BEGIN Records to use

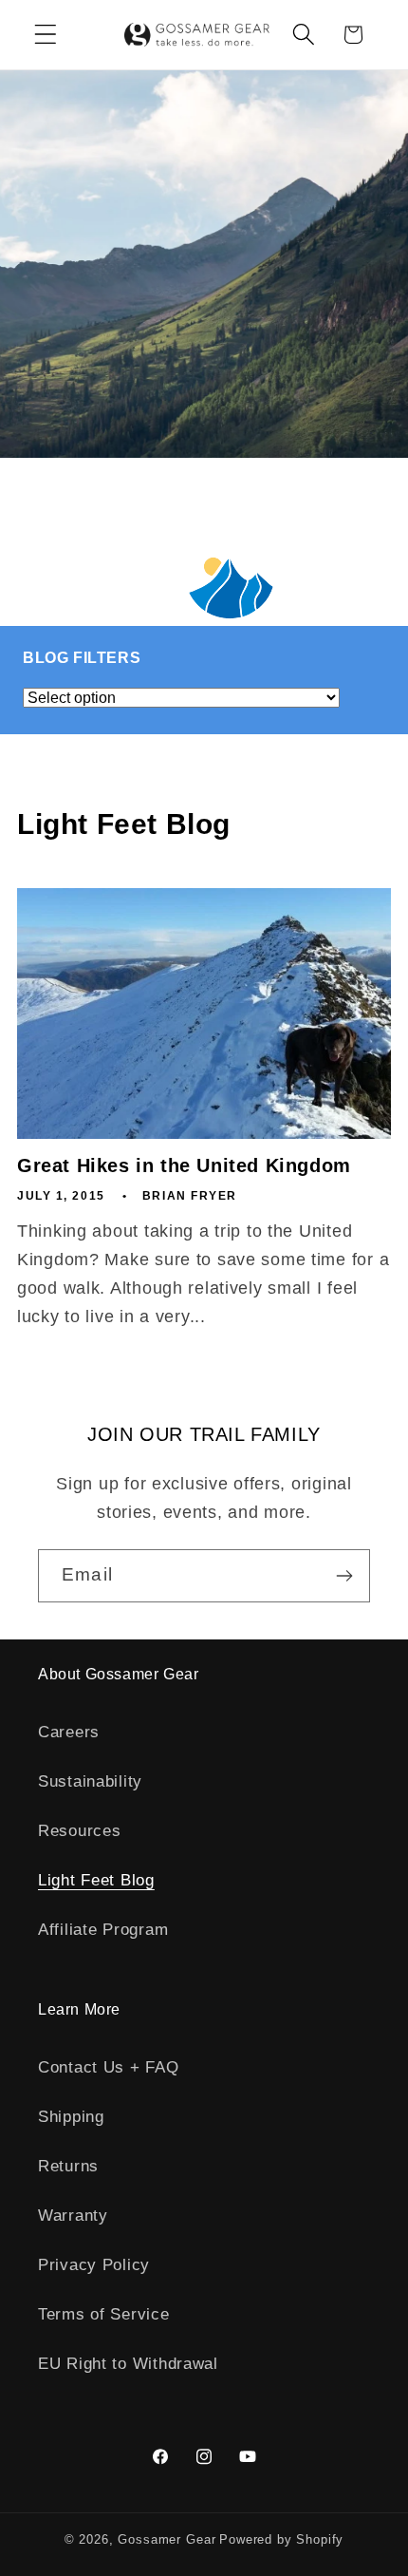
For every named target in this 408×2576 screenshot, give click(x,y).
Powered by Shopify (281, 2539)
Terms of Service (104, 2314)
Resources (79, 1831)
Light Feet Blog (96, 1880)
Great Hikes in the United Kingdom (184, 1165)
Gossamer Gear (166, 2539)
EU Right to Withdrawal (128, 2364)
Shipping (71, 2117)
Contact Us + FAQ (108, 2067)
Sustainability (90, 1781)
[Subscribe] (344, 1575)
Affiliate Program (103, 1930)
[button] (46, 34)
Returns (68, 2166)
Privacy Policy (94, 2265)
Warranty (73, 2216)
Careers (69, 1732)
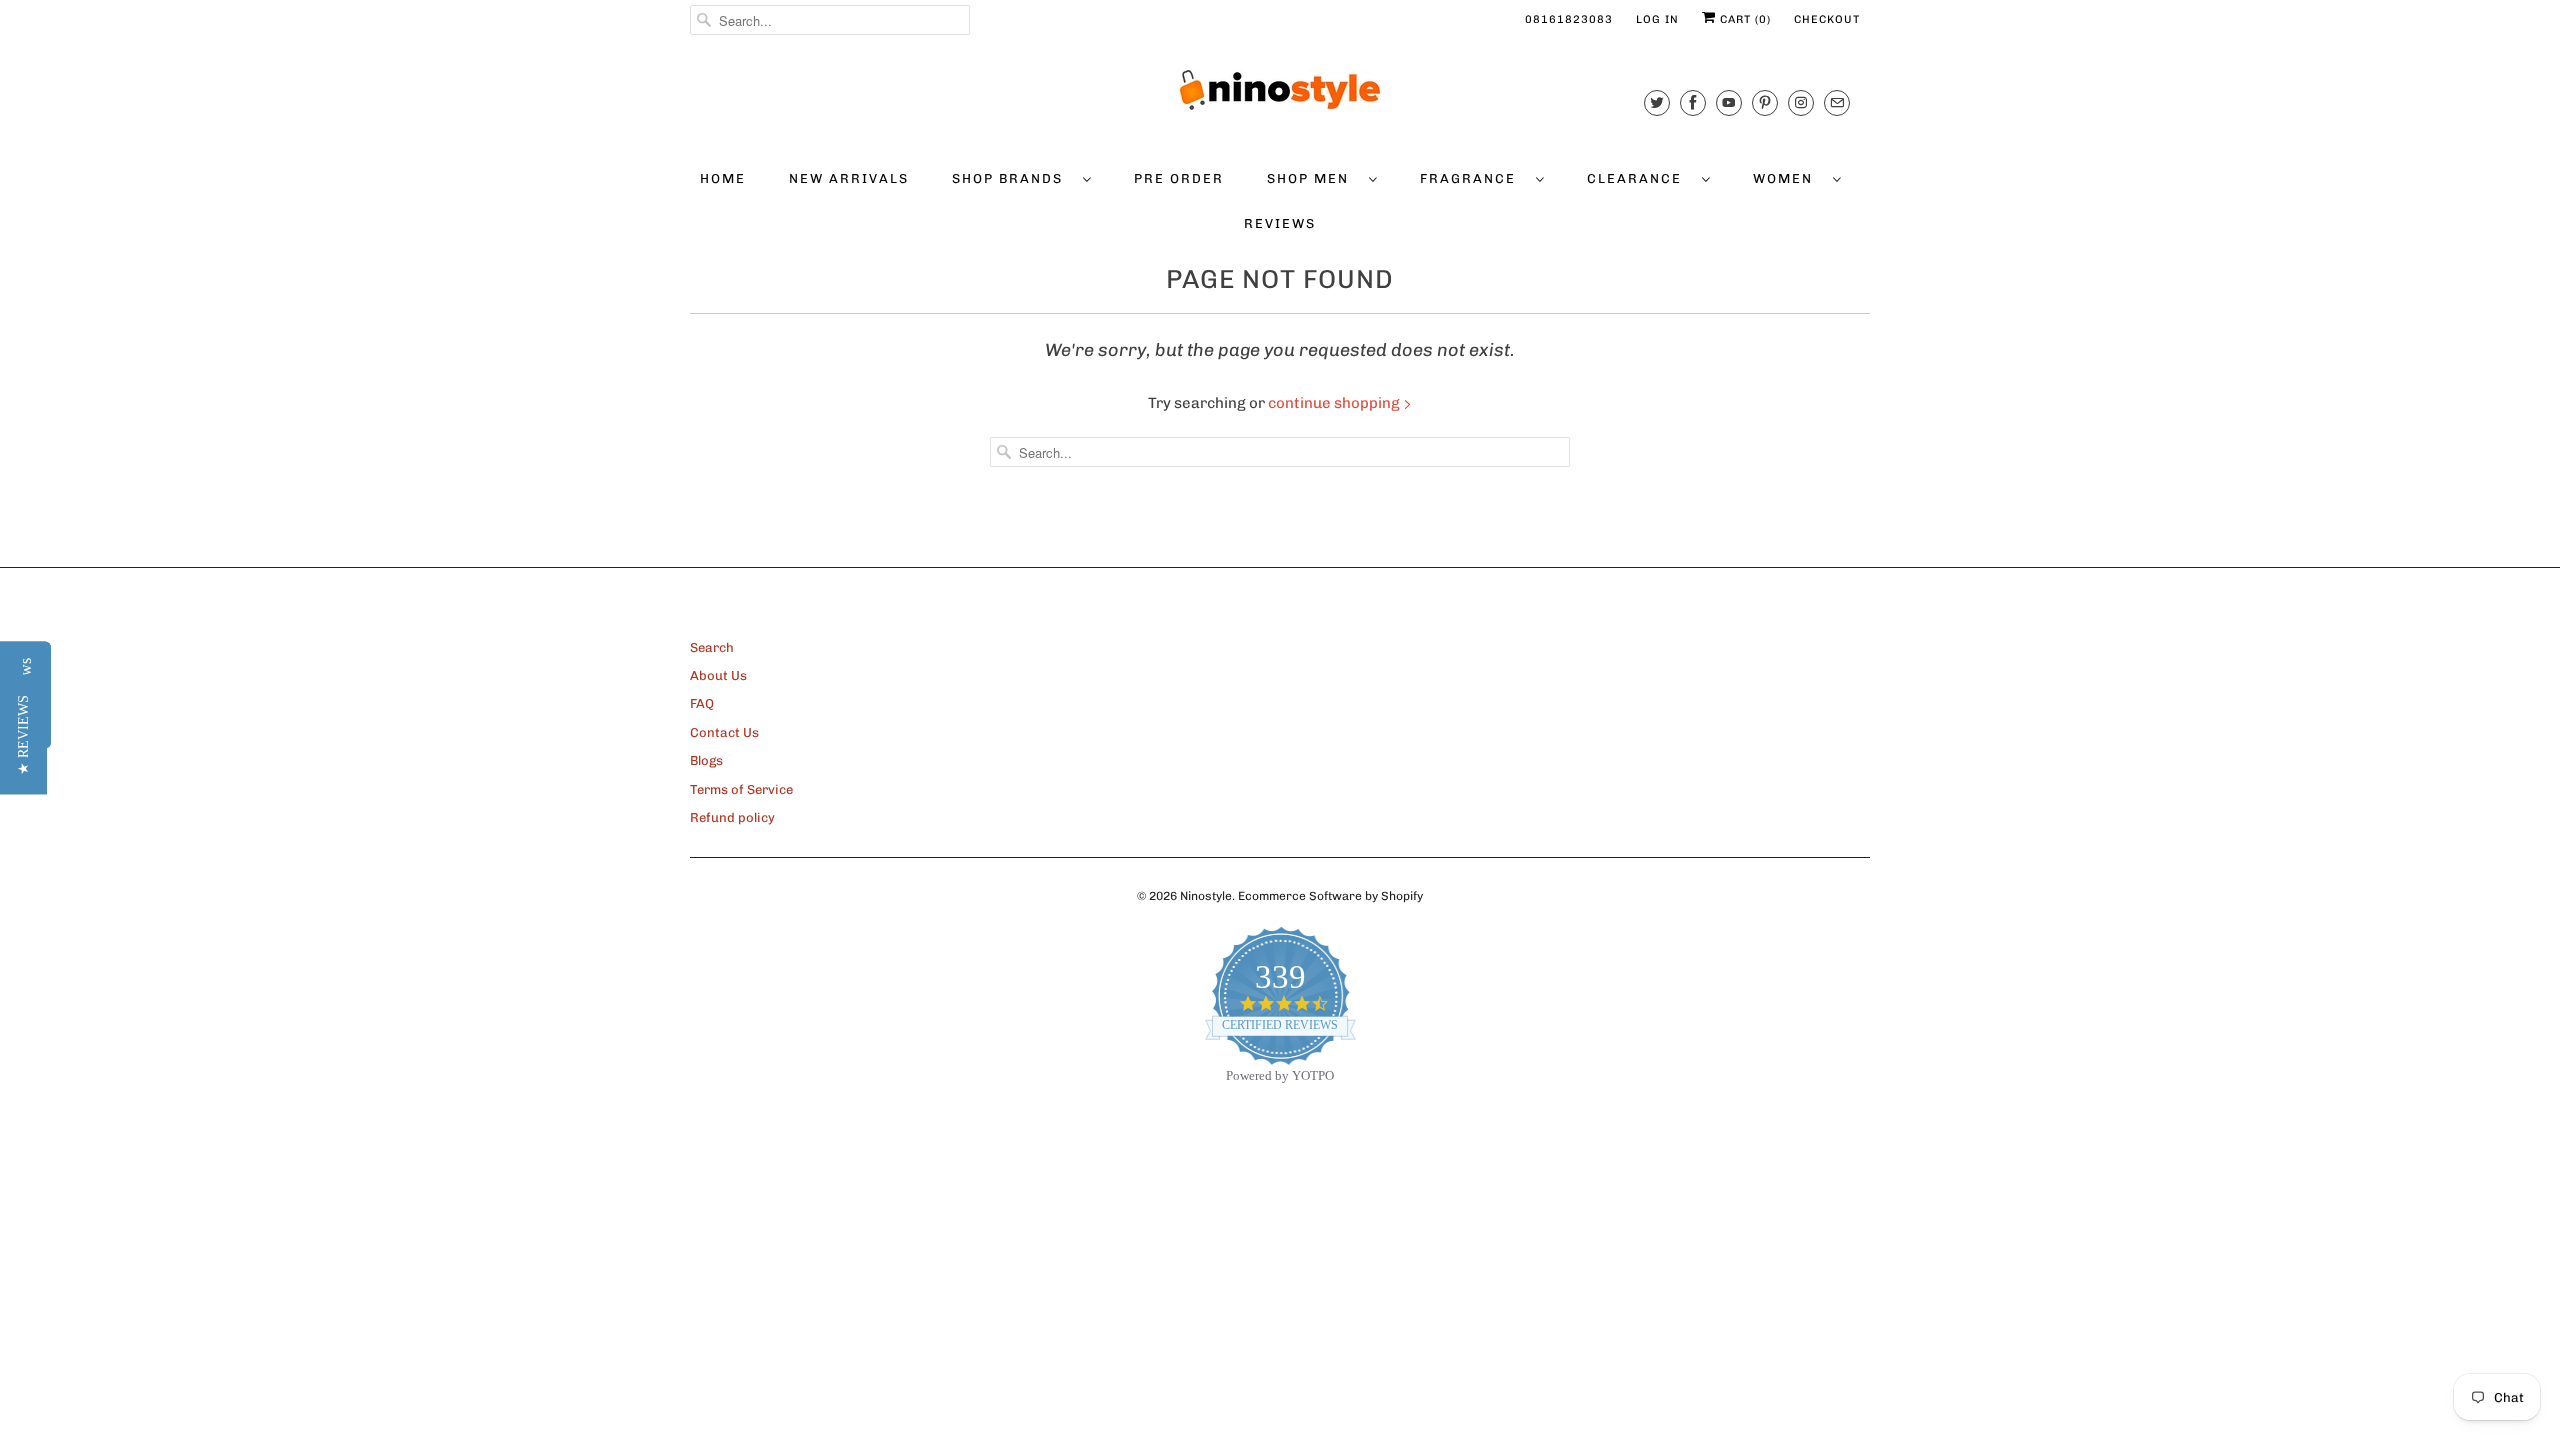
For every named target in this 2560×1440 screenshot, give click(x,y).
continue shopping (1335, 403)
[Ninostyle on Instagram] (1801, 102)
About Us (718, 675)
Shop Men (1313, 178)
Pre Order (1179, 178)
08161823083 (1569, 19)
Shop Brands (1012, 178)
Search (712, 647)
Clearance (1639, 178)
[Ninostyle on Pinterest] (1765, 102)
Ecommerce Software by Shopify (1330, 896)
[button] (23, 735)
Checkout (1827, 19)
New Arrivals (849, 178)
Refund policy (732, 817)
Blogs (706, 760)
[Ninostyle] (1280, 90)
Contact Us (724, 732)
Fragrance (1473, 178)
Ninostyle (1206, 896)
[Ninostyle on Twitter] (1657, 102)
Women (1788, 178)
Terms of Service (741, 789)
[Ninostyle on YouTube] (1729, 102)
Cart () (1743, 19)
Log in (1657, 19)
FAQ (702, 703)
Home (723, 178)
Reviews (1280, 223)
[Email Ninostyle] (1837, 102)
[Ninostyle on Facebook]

END Records to use

Exercise prompt: Reproduce, word for word and in full, only the lines above that start at the line with "Checkout (1827, 19)" and run through the line with "Reviews (1280, 223)", both ends included.

Answer space:
Checkout (1827, 19)
New Arrivals (849, 178)
Refund policy (732, 817)
Blogs (706, 760)
[Ninostyle] (1280, 90)
Contact Us (724, 732)
Fragrance (1473, 178)
Ninostyle (1206, 896)
[Ninostyle on Twitter] (1657, 102)
Women (1788, 178)
Terms of Service (741, 789)
[Ninostyle on YouTube] (1729, 102)
Cart () (1743, 19)
Log in (1657, 19)
FAQ (702, 703)
Home (723, 178)
Reviews (1280, 223)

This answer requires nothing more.